Sehingga ini, kata Castro lagi, akan memberi ruang bagi badan
usaha swasta. Padahal “ini jelas bertentangan dengan makna
penguasaan negara sebagaimana dimandatkan Pasal 33 ayat 2
dan 3 UUD 1945,” jelas pengajar FH Unmul yang tergabung
dalam Aliansi Akademisi Tolak UU Omnibus Law Cipta Kerja itu.
Herdiansyah menekankan, bahwa elit dalam membuat aturan
ini, telah melupakan marwah reformasi. “Sangat-sangat
ahistoris. Mereka lupa jika salah satu marwah reformasi adalah
mengubah desain pemerintahan yang sentralistik, menjadi
sistem desentralisasi,” tegasnya.
Semangat itu, katanya lagi, yang secara eksplisit dimandatkan
dalam ketentuan Pasal 18 UUD 1945. Yang memberikan
kewenangan untuk mengurus dan mengatur sendiri daerahnya.

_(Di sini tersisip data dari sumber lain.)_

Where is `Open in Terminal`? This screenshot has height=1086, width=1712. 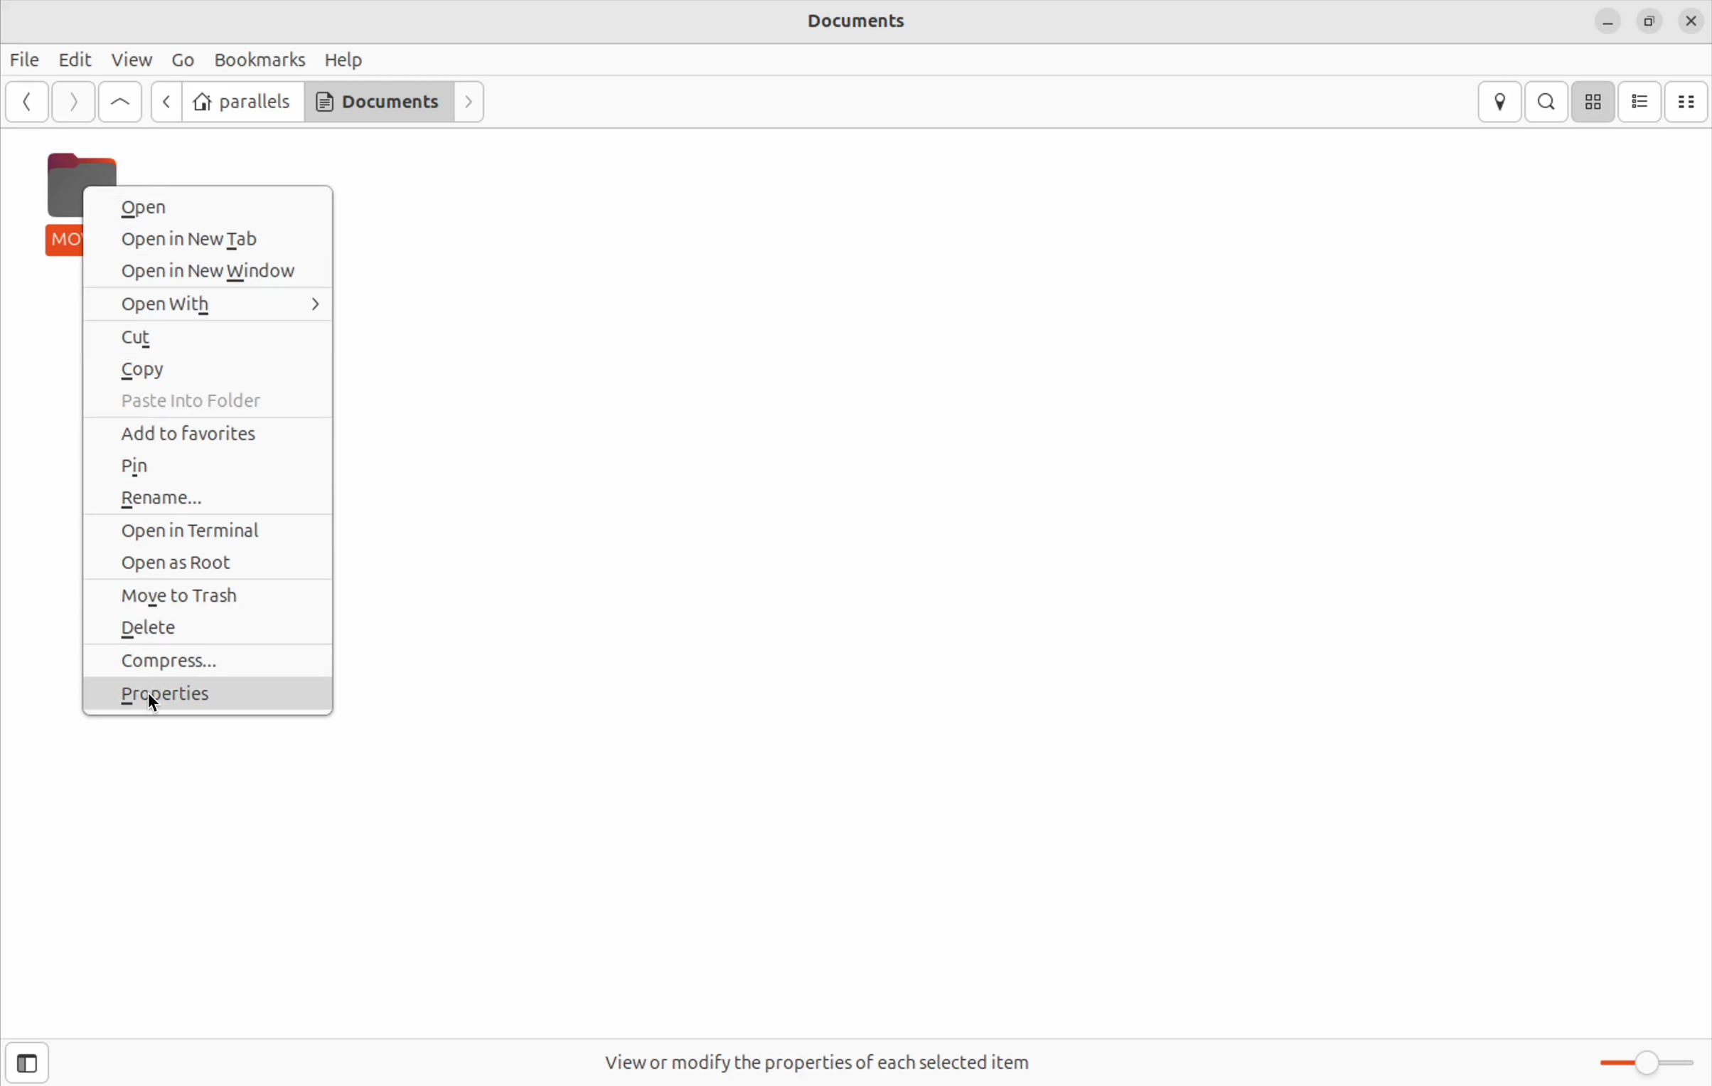
Open in Terminal is located at coordinates (203, 530).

Sementara pengaturan dalam UU Omnibus Law, implikasinya
kekuasaan makin sentralistik. Yang berarti daerah-daerah tidak
memiliki hak lagi untuk mengatur daerahnya sendiri. “Daerah
pada prinsipnya kehilangan otonomi dan berfungsi sebagai
eksekutorial semata dari kebijakan pemerintah pusat,”
pungkasnya.
Media ini meminta pendapat anggota DPRD Kaltim terkait hal
ini. Namun, Wakil Ketua Komisi II, Baharuddin Demmu, yang
dihubungi mengaku belum bisa memberi komentar.

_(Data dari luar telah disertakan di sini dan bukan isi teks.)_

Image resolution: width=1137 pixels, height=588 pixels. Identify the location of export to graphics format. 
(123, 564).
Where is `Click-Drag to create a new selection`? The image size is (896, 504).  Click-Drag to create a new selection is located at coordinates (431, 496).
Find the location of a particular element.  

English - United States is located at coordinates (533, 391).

“Saya belum lihat draft-nya, karena enggak tahu yang mana
yang draft terakhir (final). Nanti saja setelah ada draft final baru
komentar,” katanya, baru-baru ini.
Wakil Ketua DPRD Balikpapan, Sabaruddin Panrecalle,
mengungkapkan hal senada. Politisi Partai Gerindra itu mengaku
belum membaca utuh UU Omnibus Law. Sebabnya, ada tiga draft
yang beredar, dengan jumlah halaman yang berbeda-beda. “Saya
jujur, belum membaca sepenuhnya. Meskipun sudah didemo,”
ujarnya.
Menurutnya, UU ini perlu kajian mendalam. Dan perlu banyak
didiskusikan bersama. Sebab, kata dia, belum tentu isinya
semuanya tidak bagus. “Saya pikir juga pasti ada bagusnya. Tidak
mungkin pemerintah menciptakan UU yang tidak pro kepada
rakyat,” jelas Sabaruddin.
TUMPANG TINDIH
Menanggapi soal pemangkasan kewenangan kepala daerah,
seorang pengusaha yang tidak ingin namanya dikutip
mengatakan, selama ini persoalan yang dihadapi cukup rumit.
Bukan saja soal izin yang berliku, namun sampai merugikan
pelaku usaha.
“Ada beberapa kasus, misalnya dalam momentum pemilihan
kepala daerah, beberapa (kepala daerah) mengobral izin
pemanfaatan lahan untuk meraih dukungan. Akibatnya,
tumpang tindih lahan sampai bertumpuk,” kata dia. Jika terjadi
sengketa, sang kepala daerah dengan enteng melempar
persoalan itu ke pusat.
Sementara Ketua Asosiasi Pengusaha Indonesia (Apindo) Kaltim,
Slamet Brotosiswoyo mengatakan, UU Omnibus LAW memiliki
semangat mempermudah izin berusaha. Sehingga dengan
tumbuhnya pelaku bisnis, dapat menyerap tenaga kerja.
“Kita sudah punya OSS (One Single Submission) tapi kenyataanya
izin masih sulit. Bagaimana orang mau berusaha yang tujuannya
menciptakan lapangan kerja, tetapi dipersulit,” kata dia.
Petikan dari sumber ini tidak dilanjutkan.